Raccontarci, soprattutto per affermare che l’odontoiatria è “assistenza sanitaria”, che deve essere fatta per la salute del paziente, che le prestazioni odontoiatriche sono importanti seppur rinviabili e, soprattutto, per attestare che l’odontoiatra è un operatore sanitario autonomo ed affidabile.

“Ci sono medici ed infermieri che fanno il loro dovere, anzi di più, senza dover ricorrere a questa insopportabile retorica della guerra … i medici non sono sotto le armi, ma sono persone che fanno straordinariamente bene il loro dovere”

Massimo Cacciari

Non credo assolutamente ci sia stato un passo indietro della nostra categoria, piuttosto poca attenzione nello sfruttare tale momento per fare in modo che l’ingresso nella “fase 2” non fosse solo la necessità di avere protocolli preventivi, piuttosto anche l’opportunità di adottare strategie di comunicazione per riaffermare la nostra credibilità e il nostro valore in modo forte.

È sotto gli occhi di tutti l’inesauribile impegno e altissimo senso del dovere dei sanitari italiani. Massimo Cacciari ha detto che “ci sono medici ed infermieri che fanno il loro dovere, anzi di più, senza dover ricorrere a questa insopportabile retorica della guerra … i medici non sono sotto le armi, ma sono persone che fanno straordinariamente bene il loro dovere”.

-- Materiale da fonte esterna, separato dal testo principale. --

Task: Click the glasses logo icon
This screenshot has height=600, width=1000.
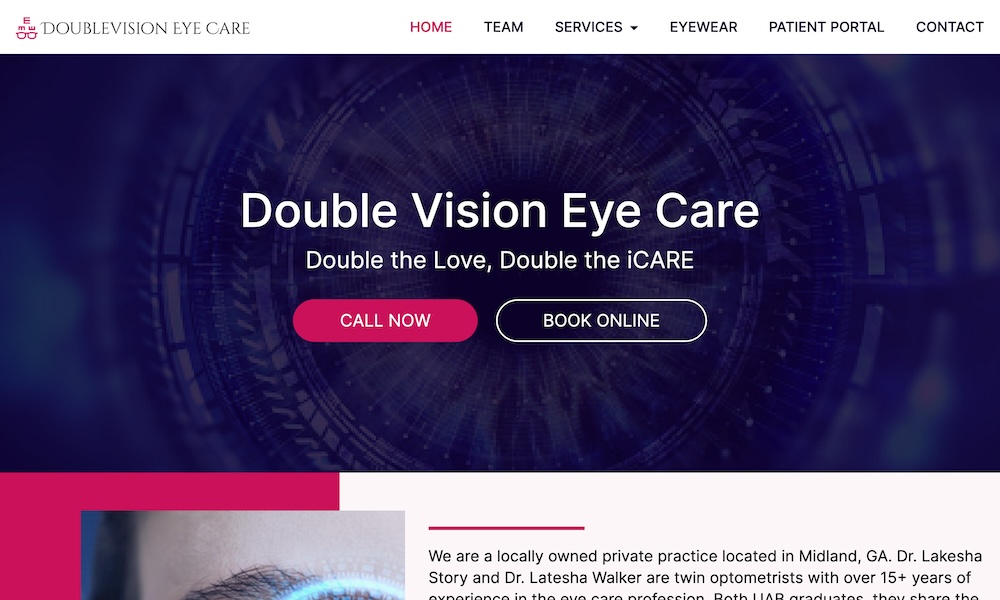Action: pos(26,34)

Guardo loro con ammirazione e mi sarebbe piaciuto che quel dovere fosse anche nostro, perché teniamo alla salute dei nostri pazienti in modo forte, eseguiamo prestazioni odontoiatriche non rinviabili e vogliamo che i pazienti non corrano rischi ma, allo stesso tempo, siamo pronti a curarli in ogni modo.

Sono due le conclusioni che mi sento di portate, entrambe forse utili per una presa di coscienza opportuna in questo scenario: la straordinaria capacità del nostro sistema sanitario e la naturale debolezza della vita.

Il sistema sanitario nazionale nasce in attuazione dei principi costituzionali sotto la spinta di Tina Anselmi nel 1978, per garantire a tutti i cittadini prestazioni sanitarie uguali, eque e con accesso universale. Una politica sociale di salute che colloca il nostro sistema sanitario al primo posto nel 2017 ed al secondo nel 2019 del Bloomberg Global Health Index.

Nell’Healthcare Quality and Access Index di Lancet, invece, l’Italia è al nono posto davanti a tutti i membri del G7. Circa la debolezza della vita faccio riferimento al mio concittadino Plinio il Vecchio che nella sua Naturalis Historia definisce l’uomo come l’essere più fragile della natura, mettendolo in guardia dalla superbia di essere al centro del mondo.

Essere deboli però non significa non avere lo splendido dono della vita, piuttosto considerarlo, in virtù di quest’ultima esperienza, come fragile e da difendersi con tutte le forze.

Essere deboli però non significa
non avere lo splendido dono della vita, piuttosto considerarlo, in virtù di quest’ultima esperienza, come fragile e da difendersi con tutte le forze.